ASSIGNED TASK
Look below for the line containing "Svenska (1460, 8)" and the line containing "pureinsight.org (1442, 1168)"; repeat exactly those two lines and all lines between them, and nothing else.

RECORDS SHOWN START

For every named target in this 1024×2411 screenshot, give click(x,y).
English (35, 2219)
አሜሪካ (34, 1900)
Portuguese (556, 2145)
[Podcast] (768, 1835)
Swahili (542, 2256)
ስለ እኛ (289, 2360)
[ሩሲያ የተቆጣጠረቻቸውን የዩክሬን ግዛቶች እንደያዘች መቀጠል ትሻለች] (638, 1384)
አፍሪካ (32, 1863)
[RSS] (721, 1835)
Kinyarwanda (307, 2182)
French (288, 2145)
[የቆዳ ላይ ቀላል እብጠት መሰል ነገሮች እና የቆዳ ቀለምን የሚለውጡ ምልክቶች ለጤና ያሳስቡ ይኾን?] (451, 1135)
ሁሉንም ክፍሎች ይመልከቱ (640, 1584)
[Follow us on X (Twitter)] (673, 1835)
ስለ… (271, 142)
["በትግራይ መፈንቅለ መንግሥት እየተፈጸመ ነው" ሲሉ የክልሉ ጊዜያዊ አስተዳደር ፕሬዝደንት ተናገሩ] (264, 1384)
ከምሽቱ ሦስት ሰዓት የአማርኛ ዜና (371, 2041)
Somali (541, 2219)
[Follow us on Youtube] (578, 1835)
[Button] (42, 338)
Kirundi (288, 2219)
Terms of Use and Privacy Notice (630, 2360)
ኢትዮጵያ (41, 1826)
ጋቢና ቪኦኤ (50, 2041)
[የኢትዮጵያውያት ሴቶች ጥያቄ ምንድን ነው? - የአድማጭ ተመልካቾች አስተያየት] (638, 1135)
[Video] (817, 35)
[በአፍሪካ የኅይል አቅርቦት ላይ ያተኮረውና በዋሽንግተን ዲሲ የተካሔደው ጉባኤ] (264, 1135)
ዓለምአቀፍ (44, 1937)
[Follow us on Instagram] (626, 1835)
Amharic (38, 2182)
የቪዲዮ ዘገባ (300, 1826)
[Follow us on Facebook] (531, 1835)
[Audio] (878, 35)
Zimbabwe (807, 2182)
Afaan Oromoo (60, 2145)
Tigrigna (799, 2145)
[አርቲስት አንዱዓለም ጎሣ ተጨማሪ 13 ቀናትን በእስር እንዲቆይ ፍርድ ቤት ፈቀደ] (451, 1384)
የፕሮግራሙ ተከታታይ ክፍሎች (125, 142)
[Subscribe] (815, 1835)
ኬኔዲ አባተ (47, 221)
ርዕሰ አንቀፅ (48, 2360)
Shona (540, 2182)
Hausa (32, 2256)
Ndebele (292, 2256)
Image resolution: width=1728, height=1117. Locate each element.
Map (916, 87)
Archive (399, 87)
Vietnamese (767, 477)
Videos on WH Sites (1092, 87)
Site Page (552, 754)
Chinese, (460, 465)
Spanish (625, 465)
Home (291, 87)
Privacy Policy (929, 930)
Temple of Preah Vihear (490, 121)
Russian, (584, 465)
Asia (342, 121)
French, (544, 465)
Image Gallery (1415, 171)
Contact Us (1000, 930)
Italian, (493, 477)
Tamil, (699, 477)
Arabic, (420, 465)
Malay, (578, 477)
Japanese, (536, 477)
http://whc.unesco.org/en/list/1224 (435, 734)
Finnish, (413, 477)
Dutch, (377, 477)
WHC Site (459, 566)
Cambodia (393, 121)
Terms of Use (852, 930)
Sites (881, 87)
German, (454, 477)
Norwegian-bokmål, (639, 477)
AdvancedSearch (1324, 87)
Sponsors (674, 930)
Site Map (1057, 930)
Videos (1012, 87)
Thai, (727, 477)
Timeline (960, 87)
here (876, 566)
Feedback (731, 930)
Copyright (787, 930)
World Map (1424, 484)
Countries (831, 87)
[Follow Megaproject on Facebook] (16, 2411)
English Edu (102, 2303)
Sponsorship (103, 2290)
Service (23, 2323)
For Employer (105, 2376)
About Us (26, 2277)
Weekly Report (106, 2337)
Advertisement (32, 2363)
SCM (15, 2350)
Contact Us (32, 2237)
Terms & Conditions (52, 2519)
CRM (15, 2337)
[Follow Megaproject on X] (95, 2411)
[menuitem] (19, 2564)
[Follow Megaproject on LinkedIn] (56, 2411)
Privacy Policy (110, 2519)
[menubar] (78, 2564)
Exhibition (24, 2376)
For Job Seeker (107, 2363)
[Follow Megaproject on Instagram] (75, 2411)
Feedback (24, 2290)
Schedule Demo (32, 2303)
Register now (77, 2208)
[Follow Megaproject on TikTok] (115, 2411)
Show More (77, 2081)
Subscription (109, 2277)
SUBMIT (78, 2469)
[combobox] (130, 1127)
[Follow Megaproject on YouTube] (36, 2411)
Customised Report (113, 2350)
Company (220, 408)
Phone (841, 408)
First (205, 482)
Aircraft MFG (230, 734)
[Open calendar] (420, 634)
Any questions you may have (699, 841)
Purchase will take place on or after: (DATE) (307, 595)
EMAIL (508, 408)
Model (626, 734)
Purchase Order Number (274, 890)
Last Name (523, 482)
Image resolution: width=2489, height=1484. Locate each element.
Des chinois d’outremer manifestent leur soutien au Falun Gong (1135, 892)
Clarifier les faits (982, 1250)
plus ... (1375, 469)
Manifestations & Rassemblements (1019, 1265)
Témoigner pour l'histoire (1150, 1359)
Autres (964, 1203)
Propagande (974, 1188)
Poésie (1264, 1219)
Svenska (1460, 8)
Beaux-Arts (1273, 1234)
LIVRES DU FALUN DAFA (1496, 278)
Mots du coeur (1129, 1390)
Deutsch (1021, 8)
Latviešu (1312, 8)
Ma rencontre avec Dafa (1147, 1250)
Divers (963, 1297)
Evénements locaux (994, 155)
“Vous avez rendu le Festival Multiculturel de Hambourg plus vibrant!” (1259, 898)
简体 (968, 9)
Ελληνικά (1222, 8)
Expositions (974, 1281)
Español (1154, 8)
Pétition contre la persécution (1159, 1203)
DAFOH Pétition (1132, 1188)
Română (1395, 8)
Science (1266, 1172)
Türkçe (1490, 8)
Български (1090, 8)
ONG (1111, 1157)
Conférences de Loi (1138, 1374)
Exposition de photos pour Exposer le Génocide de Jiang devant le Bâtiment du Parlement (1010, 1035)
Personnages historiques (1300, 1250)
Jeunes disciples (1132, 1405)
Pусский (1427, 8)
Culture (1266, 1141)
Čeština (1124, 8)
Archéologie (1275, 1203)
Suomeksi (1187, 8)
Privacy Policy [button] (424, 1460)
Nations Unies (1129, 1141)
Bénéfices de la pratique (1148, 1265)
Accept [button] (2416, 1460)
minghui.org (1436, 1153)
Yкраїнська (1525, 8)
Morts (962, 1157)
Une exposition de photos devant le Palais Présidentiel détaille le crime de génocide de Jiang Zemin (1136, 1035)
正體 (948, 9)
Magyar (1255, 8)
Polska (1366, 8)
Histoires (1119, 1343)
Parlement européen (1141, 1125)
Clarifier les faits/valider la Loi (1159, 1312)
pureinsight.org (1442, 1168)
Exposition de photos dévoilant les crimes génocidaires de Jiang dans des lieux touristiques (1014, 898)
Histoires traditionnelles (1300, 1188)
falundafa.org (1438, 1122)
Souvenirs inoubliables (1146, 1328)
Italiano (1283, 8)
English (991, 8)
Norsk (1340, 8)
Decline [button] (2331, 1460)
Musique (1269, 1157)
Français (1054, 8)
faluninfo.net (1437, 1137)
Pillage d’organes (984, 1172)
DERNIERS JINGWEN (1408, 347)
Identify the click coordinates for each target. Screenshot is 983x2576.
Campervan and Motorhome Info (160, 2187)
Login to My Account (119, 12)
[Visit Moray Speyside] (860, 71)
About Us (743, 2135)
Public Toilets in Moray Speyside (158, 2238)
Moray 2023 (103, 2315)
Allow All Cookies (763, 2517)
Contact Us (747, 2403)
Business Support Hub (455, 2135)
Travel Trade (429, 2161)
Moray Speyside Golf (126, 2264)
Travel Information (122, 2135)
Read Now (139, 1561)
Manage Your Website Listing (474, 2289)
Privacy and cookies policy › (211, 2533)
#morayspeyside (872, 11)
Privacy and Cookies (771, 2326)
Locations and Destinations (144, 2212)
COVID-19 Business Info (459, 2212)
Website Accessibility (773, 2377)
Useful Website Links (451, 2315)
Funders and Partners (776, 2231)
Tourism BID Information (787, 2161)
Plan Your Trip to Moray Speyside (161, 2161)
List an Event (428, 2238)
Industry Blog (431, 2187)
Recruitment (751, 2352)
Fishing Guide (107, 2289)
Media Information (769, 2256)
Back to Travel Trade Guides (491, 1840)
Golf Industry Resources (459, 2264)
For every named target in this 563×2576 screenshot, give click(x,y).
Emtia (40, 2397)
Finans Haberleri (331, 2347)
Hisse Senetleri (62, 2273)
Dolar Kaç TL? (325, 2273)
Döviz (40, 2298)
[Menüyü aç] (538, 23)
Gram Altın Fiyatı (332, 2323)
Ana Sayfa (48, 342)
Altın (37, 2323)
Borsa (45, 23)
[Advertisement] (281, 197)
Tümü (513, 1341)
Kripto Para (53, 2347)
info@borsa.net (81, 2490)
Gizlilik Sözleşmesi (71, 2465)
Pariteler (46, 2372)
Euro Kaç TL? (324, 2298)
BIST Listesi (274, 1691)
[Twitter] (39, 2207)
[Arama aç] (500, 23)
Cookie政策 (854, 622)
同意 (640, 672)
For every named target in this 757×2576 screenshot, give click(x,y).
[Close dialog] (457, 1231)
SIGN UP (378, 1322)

RECORDS SHOWN END

THE COMPLETED TASK
Svenska (1460, 8)
Beaux-Arts (1273, 1234)
LIVRES DU FALUN DAFA (1496, 278)
Mots du coeur (1129, 1390)
Deutsch (1021, 8)
Latviešu (1312, 8)
Ma rencontre avec Dafa (1147, 1250)
Divers (963, 1297)
Evénements locaux (994, 155)
“Vous avez rendu le Festival Multiculturel de Hambourg plus vibrant!” (1259, 898)
简体 (968, 9)
Ελληνικά (1222, 8)
Expositions (974, 1281)
Español (1154, 8)
Pétition contre la persécution (1159, 1203)
DAFOH Pétition (1132, 1188)
Română (1395, 8)
Science (1266, 1172)
Türkçe (1490, 8)
Български (1090, 8)
ONG (1111, 1157)
Conférences de Loi (1138, 1374)
Exposition de photos pour Exposer le Génocide de Jiang devant le Bâtiment du Parlement (1010, 1035)
Personnages historiques (1300, 1250)
Jeunes disciples (1132, 1405)
Pусский (1427, 8)
Culture (1266, 1141)
Čeština (1124, 8)
Archéologie (1275, 1203)
Suomeksi (1187, 8)
Privacy Policy [button] (424, 1460)
Nations Unies (1129, 1141)
Bénéfices de la pratique (1148, 1265)
Accept [button] (2416, 1460)
minghui.org (1436, 1153)
Yкраїнська (1525, 8)
Morts (962, 1157)
Une exposition de photos devant le Palais Présidentiel détaille le crime de génocide de Jiang Zemin (1136, 1035)
正體 (948, 9)
Magyar (1255, 8)
Polska (1366, 8)
Histoires (1119, 1343)
Parlement européen (1141, 1125)
Clarifier les faits/valider la Loi (1159, 1312)
pureinsight.org (1442, 1168)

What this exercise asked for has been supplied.